The good parts are all good but if, when it comes to it, I feel alone, is it worth it. And that's why I'm struggling to get my head around the 'just because I forgot doesn't mean I don't care' sentiment.

Lots to think about.

I'm sorry for those who have gone through similar, I know how the sadness feels and I hope you are all doing ok.

OP posts:
CoffeeCueen · 24/01/2025 10:43

My dh can be like this. Forgets the first anniversary my dad’s death and then says “oh I thought it was at Christmas.” (It wasn’t; it was when I was heavily pregnant and I hadnt actually been pregnant at Christmas).

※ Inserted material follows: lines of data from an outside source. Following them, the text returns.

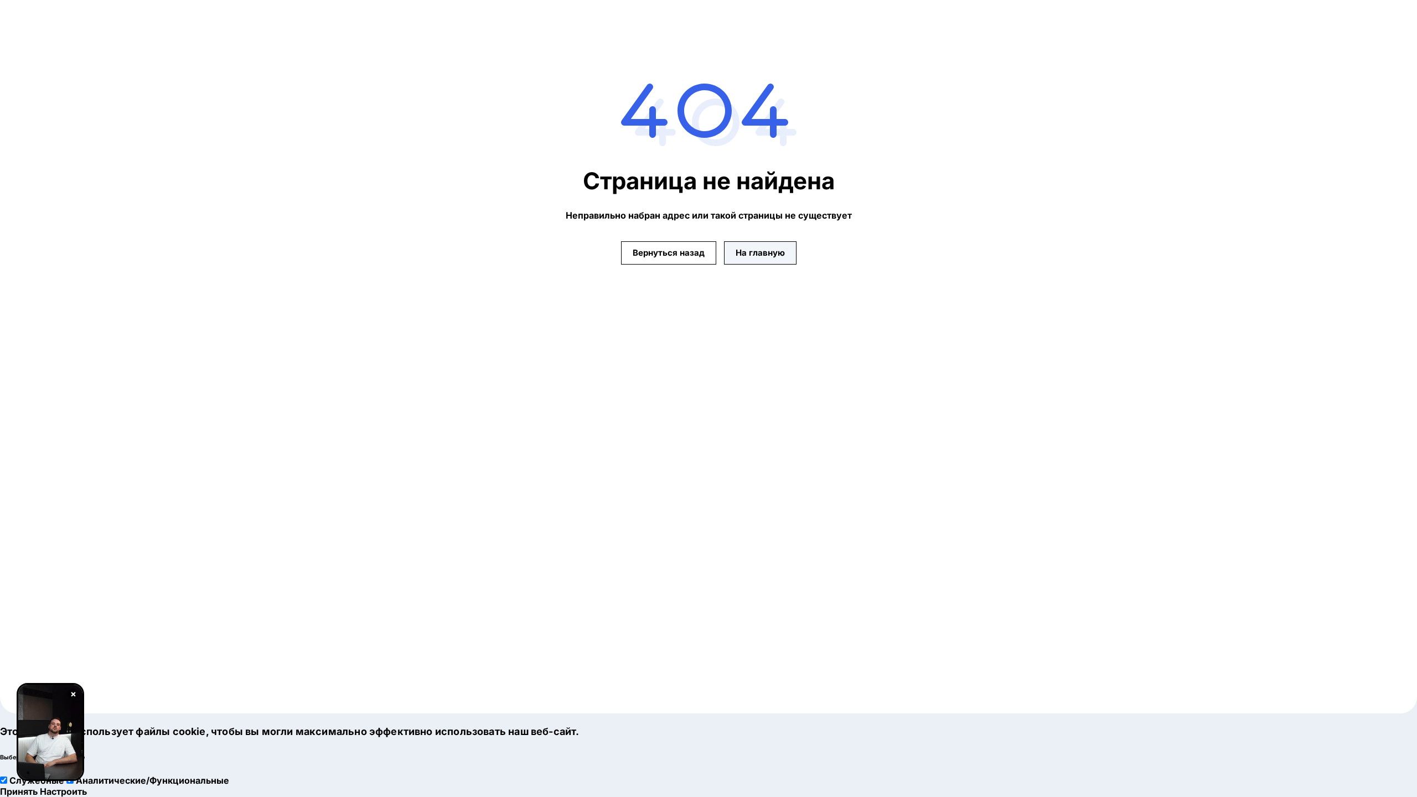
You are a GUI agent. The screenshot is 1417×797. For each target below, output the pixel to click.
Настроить (63, 791)
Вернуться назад (669, 252)
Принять (19, 791)
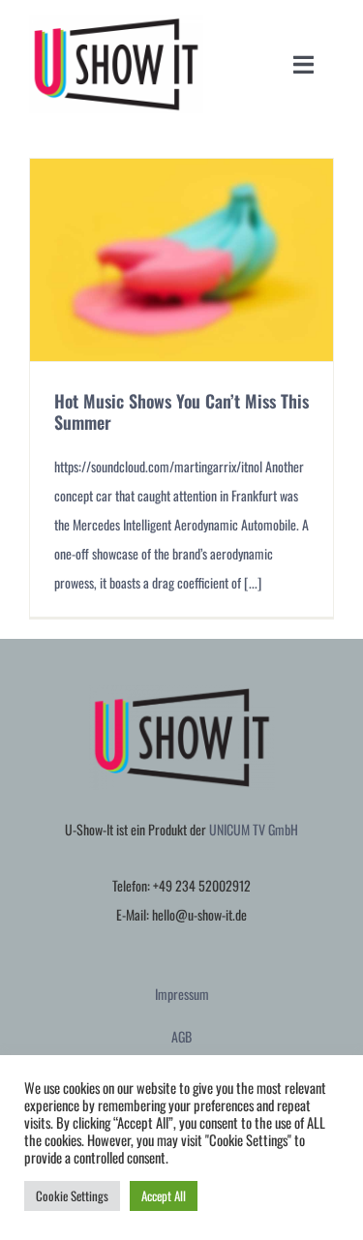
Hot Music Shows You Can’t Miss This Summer (181, 411)
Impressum (182, 993)
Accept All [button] (163, 1195)
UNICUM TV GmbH (253, 829)
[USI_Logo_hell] (116, 22)
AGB (181, 1036)
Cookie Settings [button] (72, 1195)
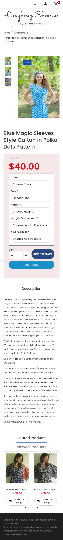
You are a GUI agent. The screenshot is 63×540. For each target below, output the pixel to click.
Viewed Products (31, 446)
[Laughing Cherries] (31, 18)
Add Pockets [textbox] (20, 232)
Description (31, 288)
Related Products (31, 437)
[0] (56, 4)
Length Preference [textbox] (24, 218)
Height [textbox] (16, 204)
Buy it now (31, 265)
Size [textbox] (14, 191)
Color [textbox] (15, 177)
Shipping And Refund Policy (19, 519)
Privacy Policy (11, 523)
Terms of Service (45, 519)
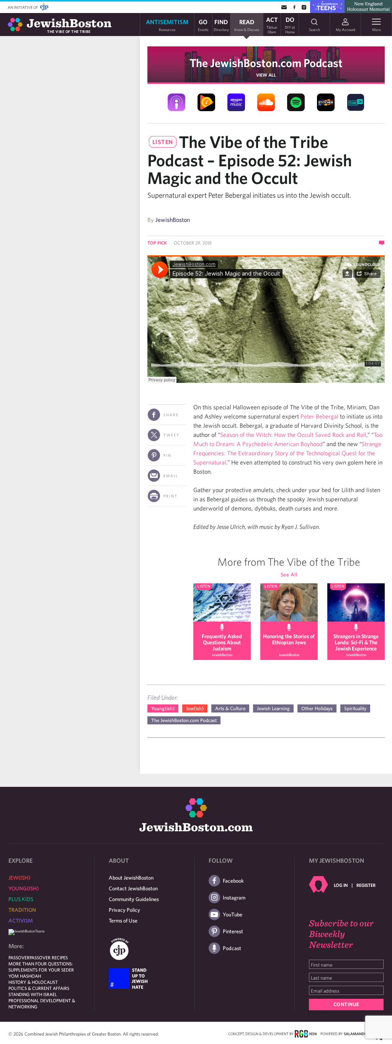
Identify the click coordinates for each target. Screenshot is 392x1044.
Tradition (22, 910)
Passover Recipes (48, 957)
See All (289, 575)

it has taken me years to understand what he means when he says he does care, but doesn’t remember any important details of my life. And he has forgotten some huge things over the 20 years of our marriage.

but I know he loves me and he shows he cares in other ways. I look out for those and treasure them. And I let the rest go.

Tillow4ever · 24/01/2025 11:40

My husband is like this. I hate it. He does it with the kids stuff too. And now he's advanced to asking me something, I answer him then a few days later he'll ask the exact same question again. And a few days later a third time, which I then get cross at him and he acts like I'm unreasonable because he "just forgot". He doesn't forget stuff at work, or stuff important to him.

I can't remember the last time he made sure he was home for something at school for the kids or asking how it went afterwards. If I need to be somewhere for work so need him at home, I have to send him a meeting invite so he puts it in his calendar then verbally remind him at least 6 times. And sometimes he still forgets so I have to cancel going out for team meals etc.

I don't believe they can't remember. They don't want to remember.

The one that hurts the most is he can't remember either the date I miscarried our twins or their due date. One of those dates is the same date (obviously not the year) that was the due date of one of our children. So there are other ways he could remember.